We already see a similar effect: When SAN vendors are hunting for business, they often make their solutions seem more attractive by adding a very large cache to the controller. This speeds performance a great deal. Of course, this only works until the disks hit 70 percent or so of capacity, then the cache loses its advantage and performance drops like a rock. (That's why the Jetstress tool fills up the disks before starting the actual performance testing.)

In this case, this behavior is a problem only because the SAN controller has no idea what the application is doing; it's not a problem for Exchange because the Extensible Storage Engine (ESE) is in charge of the cache. Given enough RAM, the amount of bandwidth you use for a given set of user behaviors should decrease because you'll be making fewer requests to the actual disk.

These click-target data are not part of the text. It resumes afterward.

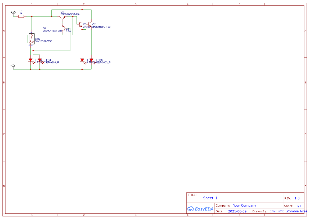This screenshot has width=310, height=219.
Task: Click the sheet number 1/1 value
Action: click(x=298, y=206)
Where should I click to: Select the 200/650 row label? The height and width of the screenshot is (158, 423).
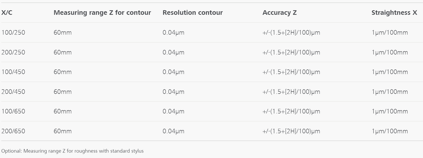pos(13,131)
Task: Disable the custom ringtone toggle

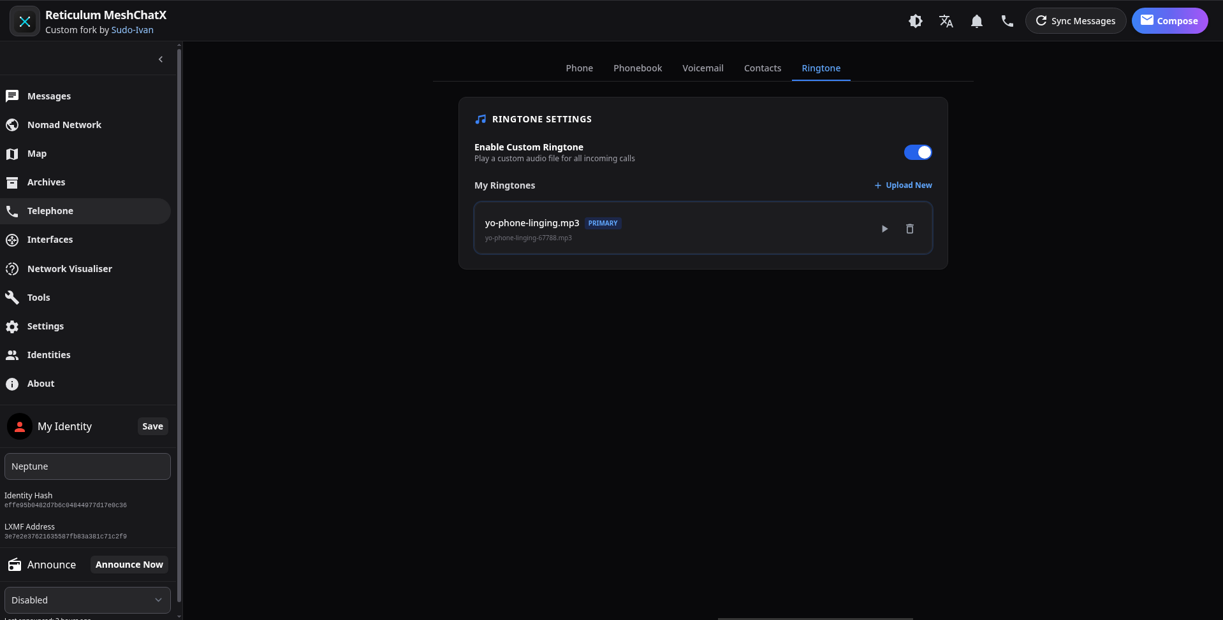Action: point(918,152)
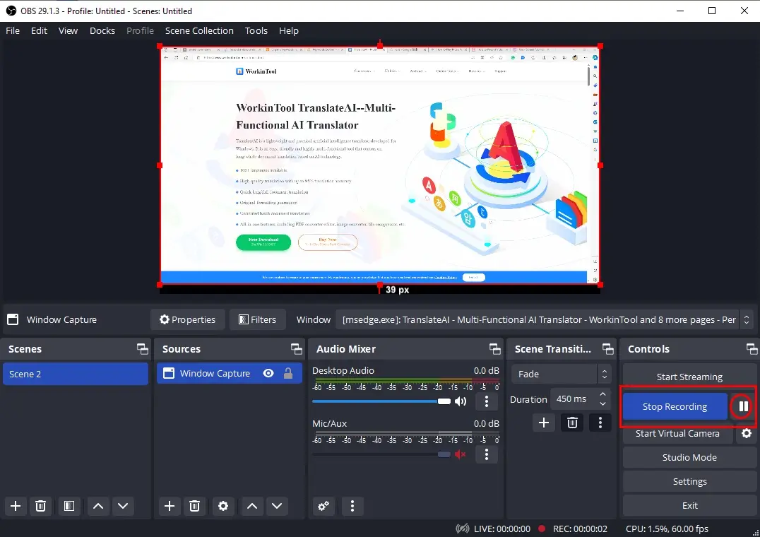Open virtual camera settings gear icon

coord(746,434)
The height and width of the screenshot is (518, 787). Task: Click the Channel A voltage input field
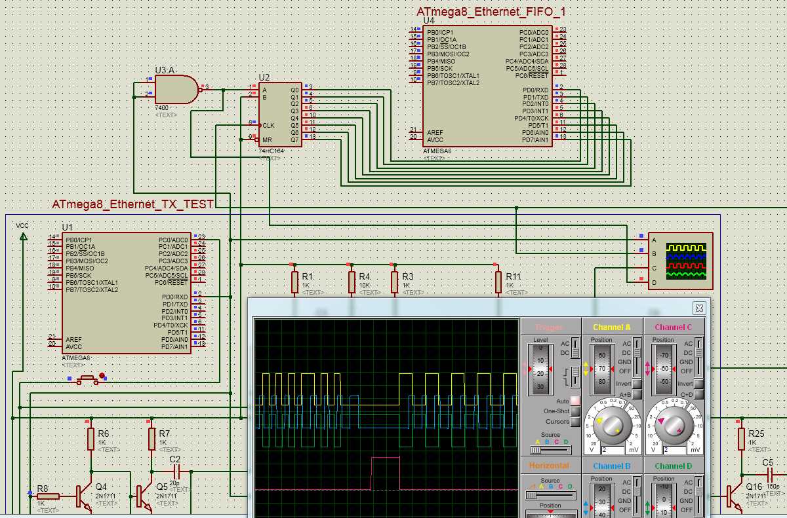tap(609, 450)
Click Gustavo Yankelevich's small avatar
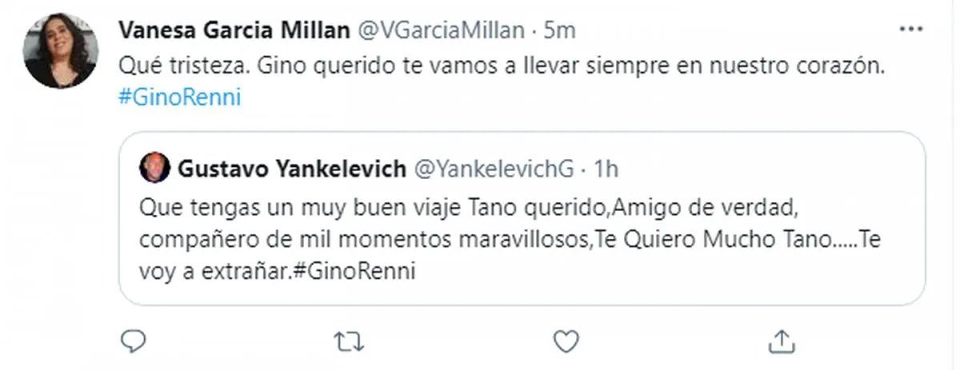This screenshot has width=960, height=370. pos(154,168)
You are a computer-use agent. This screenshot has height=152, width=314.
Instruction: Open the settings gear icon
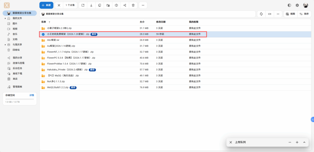pos(297,5)
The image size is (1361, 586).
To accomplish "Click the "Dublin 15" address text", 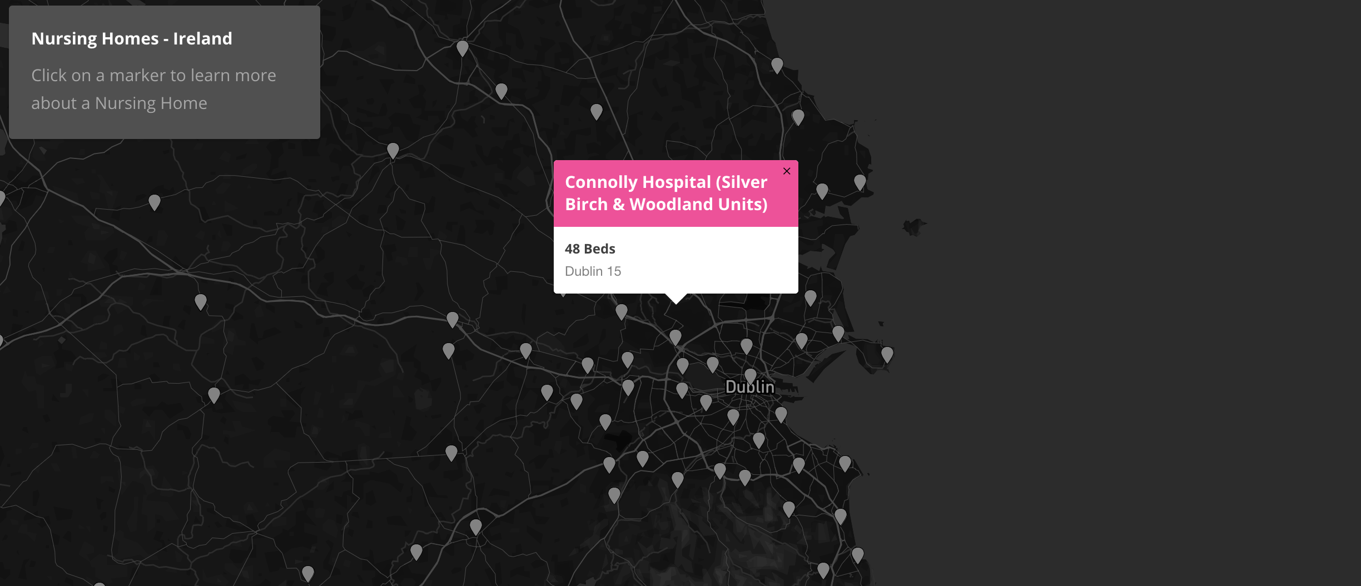I will (x=593, y=271).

What about page size? My gut feeling is that the page size change will be a wash; caching will reduce the total number of I/O operations per second (IOPS) that have to go over the wire, but those pages that do go will be 8KB instead of 4KB. I'm looking forward to seeing hard data to confirm or disprove that theory, though.

Why did I say "it depends," if the performance news is so rosy? Because one of the key reasons people will be deploying Exchange 12 is to consolidate servers. Obviously, if you take four or five Exchange Server 2003 servers and stuff their mailboxes onto an Exchange 12 server, the new server will require a significant amount of SAN bandwidth, and I suspect it'll easily be possible to build configurations that would saturate a Gigabit Ethernet HBA. So, don't do that and you should be good to go!